10.09 (1) A party obtains a “favourable judgment” when each of the following have occurred:

(a) the party delivers a formal offer to settle an action, or a counterclaim, crossclaim, or third party claim, at least one week before a trial;

            (b) the offer is not withdrawn or accepted;

(c) a judgment is given providing the other party with a result no better than that party would have received by accepting the offer.

(2)        A judge may award costs to a party who starts or who successfully defends a proceeding and obtains a favourable judgment, in an amount based on the tariffs increased by one of the following percentages:

(a) one hundred percent, if the offer is made less than twenty-five days after pleadings close;

(b) seventy-five percent, if the offer is made more than twenty-five days after pleadings close and before setting down;

            (c) fifty percent, if the offer is made after setting down and before the         finish date;

            (d) twenty-five percent, if the offer is made after the finish date.

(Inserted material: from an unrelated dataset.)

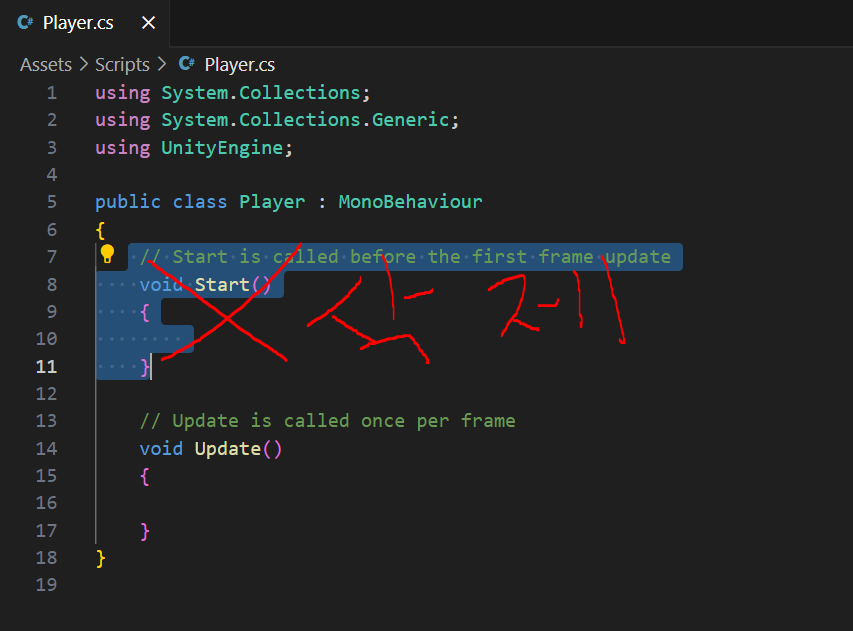Click the lightbulb code action icon
Screen dimensions: 853x631
[x=108, y=256]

[15]         In Belmont, the formal offer to settle was made eight months before the trial commenced and well before the Finish Date. Here, Churchill’s counsel sent a without prejudice offer to settle less than a week before the start of trial, on November 1, 2022, for “$175,000 plus his entitlement to legal costs.” The offer was left open until the start of trial when the email said it “shall be automatically withdrawn.”

[16]         Given the above quoted Rule 10.09, I do not regard the within (eve of trial) offer to be premised on a “favourable judgment.” After all, the nebulous “entitlement to legal costs” coupled with the $175,000 put the without prejudice offer clearly much higher than the ultimate award.

[17]         With respect to prejudgment interest, Justice Keith recently extensively canvassed the issue in Ogilvie v. Windsor Elms Village for Continuing Care Society, 2022 NSSC 144, and I specifically reference, endorse and adopt his recitation of the law and reasoning at paras. 2, 3, 4, 11, 12, 13 and 19 for the purposes of this decision.

[18]         I have reviewed the competing arguments in this case and see no basis for compounding the agreed upon interest rate of two percent. The Nova Scotia cases confirm that it is a rare day when the Court compounds prejudgment interest. In short, there is simply no justification to accede to Churchill’s request to do so here.

[19]         As for the time span, I return to Ogilvie and observe that in a relatively straight forward commercial case such as this, that five years to bring the action to trial would seem reasonable. Here, it took longer due to alleged delays and because Churchill erroneously initially chose to bring the lawsuit in Ontario.

[20]         With respect to the delays, I have no affidavit evidence to support these allegations and I would add that there are mechanisms – Appearance Day and Chambers motions – to deal with such alleged derelictions.

[21]         In the final analysis, I am of the view that prejudgment interest should be set at two percent, non-compounding for five years on the amount involved, $152,187.53, for a total of $15,218.75.

[22]         With regard to disbursements, Churchill has submitted a schedule totalling $8,923.88. An explanation for the amounts has not been provided and the Defendants are silent on disbursements in their submission. If the parties cannot sort through the disbursements issue, I will receive further submissions within seven days.

[23]         In conclusion, Churchill shall receive $22,750 in costs, $15,218.75 prejudgment interest and a further amount in disbursements from the corporate Defendants. The corporate Defendants shall pay a net amount of $32,968.75 ($22,750 + $15,218.75 ‒ $5,000) plus agreed upon or (soon) adjudicated upon disbursements to Churchill and I will look forward to receipt of an Order reflective of this (and the merits decision) from Mr. Simaan.

 

 

                                                          Chipman, J.